# Gun Ban in Australia



## Slot Pursuit (Oct 22, 2007)

All Gun Owners Need to Watch

https://www.youtube.com/watch_popup?v=fGaDAThOHhA


----------



## jackedup (Jan 17, 2008)

This is really misleading. I want to make it clear I in no way support a total firearm ban, but I don't think that banning assault weapons and high capacity magazines to the average owner is a bad idea at all, and support a licensing program for those. There has not been a mass shooting in Australia since the ban and Australians never had the type of ownerships rights or percentages of this country ever. Read this entire article if you want to make a informed decision on the real situation is Aus. www.snopes.com/crime/statistics/ausguns.asp


----------



## romadfishrman (Jan 23, 2009)

jackedup said:


> but I don't think that banning assault weapons and high capacity magazines to the average owner is a bad idea at all, and support a licensing program for those. www.snopes.com/crime/statistics/ausguns.asp


Right cause that doesn't infringe on my right. Who gets to approve who's allowed to get an "assault" weapon? What's an "assault weapon? Anything can become an assault weapon. I assault you with my car keys and now I have assault keys???? Can you define high capacity? Or are high capacity magazines just some arbitrary number because you think or feel that's all a person needs to defend him/her self or family. Take your emotions out of school shootings and look at facts. Law abiding citizens aren't the enemy, criminals are, so focus on the people breaking the law, not the tools that they use to perform their crimes. They'll just find another tool.


----------



## Randy M (Jul 8, 2012)

My .22 Remington 552 semi-auto rifle will hold 20 rounds in a tubular magazine. Is that considered a "high capacity assault" rifle?


----------



## on the rocks (Oct 1, 2007)




----------



## Slot Pursuit (Oct 22, 2007)

on the rocks said:


> View attachment 70822


 You forgot the airplane. I did not see a ban on airplanes when some sick person use it to kill many many people. It is not the weapon that kills it is the people operating it. If you or your family member was being attack I bet you would hope to have an assalt weapon, but until that happens you will be the sheep and go the way you are directed. The Goverment knows if you do not have guns they can do to you what ever they want. Just like Hittler did it. The assalt weapon are just the beging. WAKE UP AMERICA


----------



## on the rocks (Oct 1, 2007)

Slot Pursuit said:


> You forgot the airplane. I did not see a ban on airplanes when some sick person use it to kill many many people. It is not the weapon that kills it is the people operating it. If you or your family member was being attack I bet you would hope to have an assalt weapon, but until that happens you will be the sheep and go the way you are directed. The Goverment knows if you do not have guns they can do to you what ever they want. Just like Hittler did it. The assalt weapon are just the beging. WAKE UP AMERICA


You are right the airplane was not on the quiz...neither was the slice of bacon that could lead to a heart attack.


----------



## Collard (Oct 23, 2007)

Wirelessly posted (Not the droid youre lookin for)

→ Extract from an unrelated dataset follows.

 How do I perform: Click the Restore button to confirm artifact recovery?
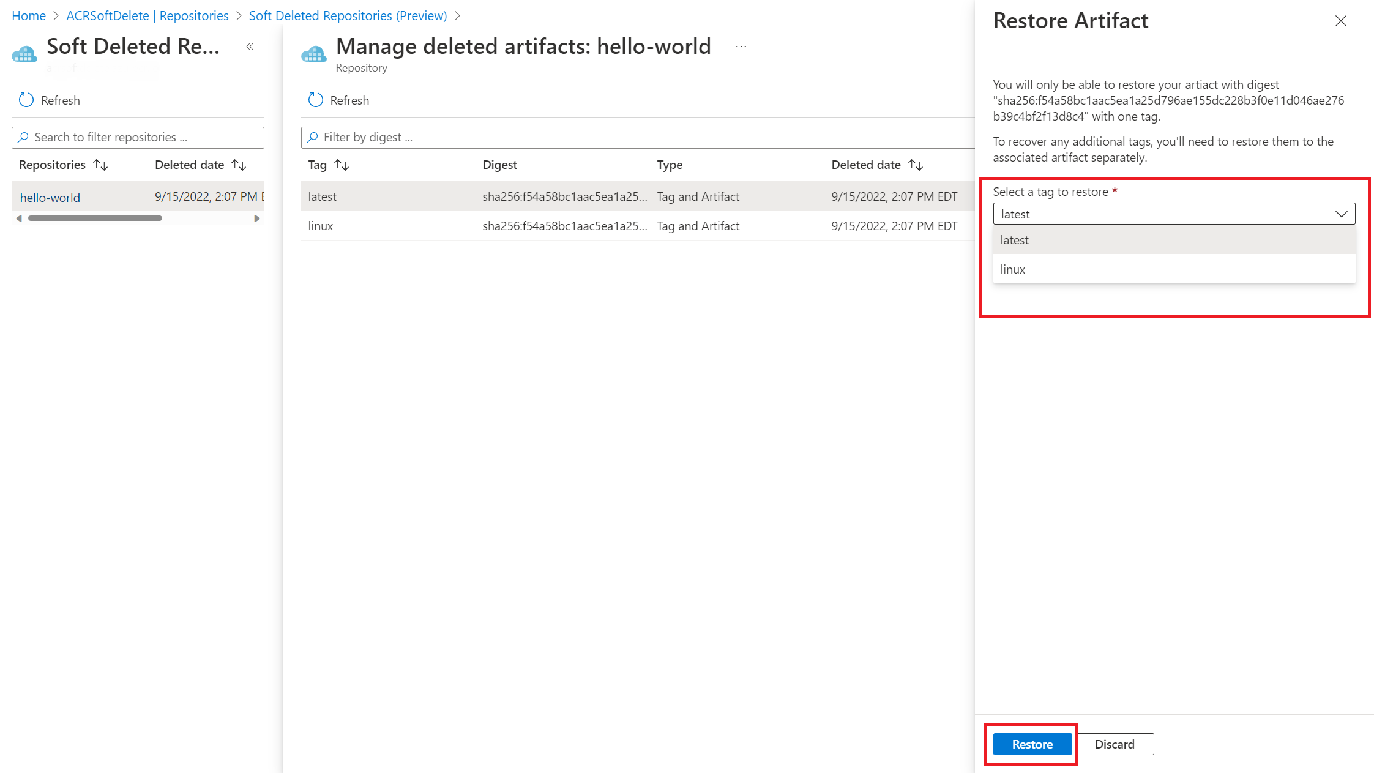click(x=1031, y=744)
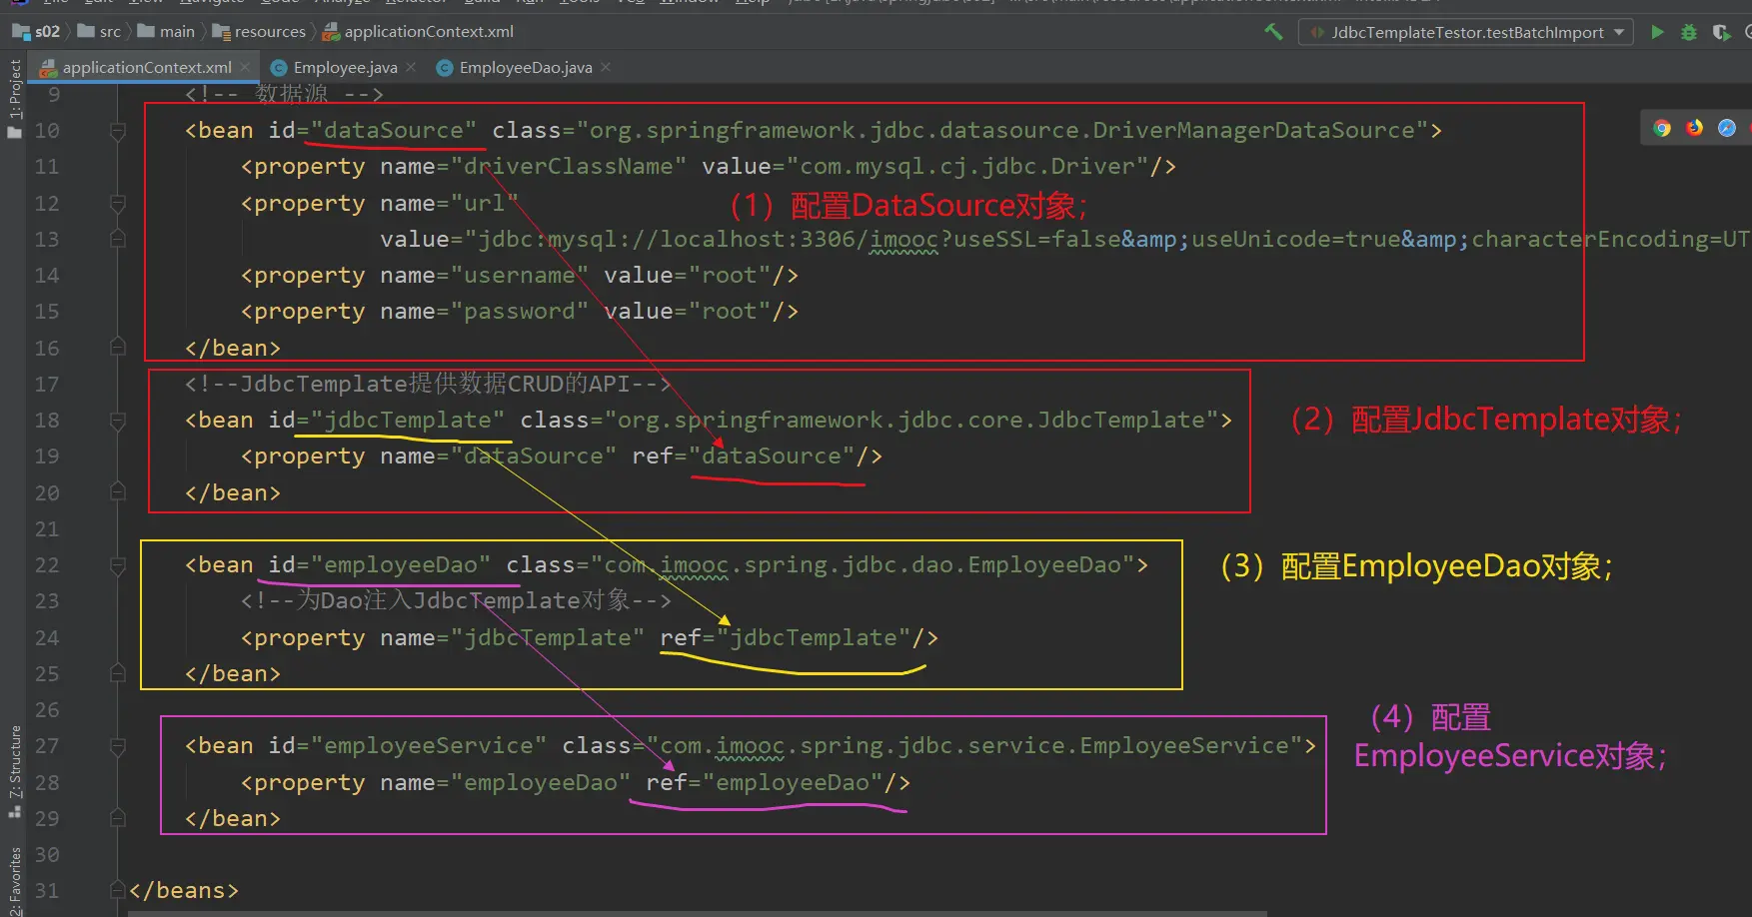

The 2nfto amendment is for our defense against a tyrannical government. Disallowing us access to the same arms as the government has will be the beginning of the end


----------



## sureicanfish (Sep 30, 2007)

Collard said:


> The 2nfto amendment is for our defense against a tyrannical government. Disallowing us access to the same arms as the government has will be the beginning of the end





Roger That! :thumbsup:


----------



## K-Bill (May 14, 2009)

Collard said:


> Wirelessly posted (Not the droid youre lookin for)
> 
> The 2nfto amendment is for our defense against a tyrannical government. Disallowing us access to the same arms as the government has will be the beginning of the end


completely agree with the first statement. but does anyone have realistic expectations to have access to the same arms the gov't has? i love and value my 2nd admnt rights and oppose any weapons ban or gun/ammo control of any kind. the more rebuttal i have to whack jobs and liberals the better. help me out here.


----------



## romadfishrman (Jan 23, 2009)

You can't have a logical debate with anybody that starts a conversation with, "well the government has nukes so we should then right?" Really?!? :wacko: not logical. RPG's, grenade launchers, mortars,??? I say let people have it but sure regulate it, like if you purchase a bunch of Sudafed, fertilizer, at one time or multiple times you know something suspicious. Realize that if their is a war these items aren't that hard to get. What a majority of the debate should be is guns!! Having weapons that the soldier carries allows people to fight their government. AND all you have to say is "LOOK at Afghanistan!" These people live like they are in the stone age but time traveled and brought back automatic rifles. They are some of the most elusive SOB's and have made it improbable for ANY government to come in and establish themselves. That's the power of arming the people of ANY country. I don't want the government to know how many and what type of guns I own. I pass a background check and am a law abiding citizen, DON'T TREAD ON ME! Mandatory registration is the jumping off point for taking weapons. What works better, an undercover officer or a suit? You have no reason to fear good people with guns, unless you have intentions to do ill will towards them. Then you should be afraid! :gunsmilie:


----------



## Slot Pursuit (Oct 22, 2007)

Very well put.


----------



## Emerald Ghost (Mar 11, 2008)

K-Bill said:


> completely agree with the first statement. but does anyone have realistic expectations to have access to the same arms the gov't has? i love and value my 2nd admnt rights and oppose any weapons ban or gun/ammo control of any kind. the more rebuttal i have to whack jobs and liberals the better. help me out here.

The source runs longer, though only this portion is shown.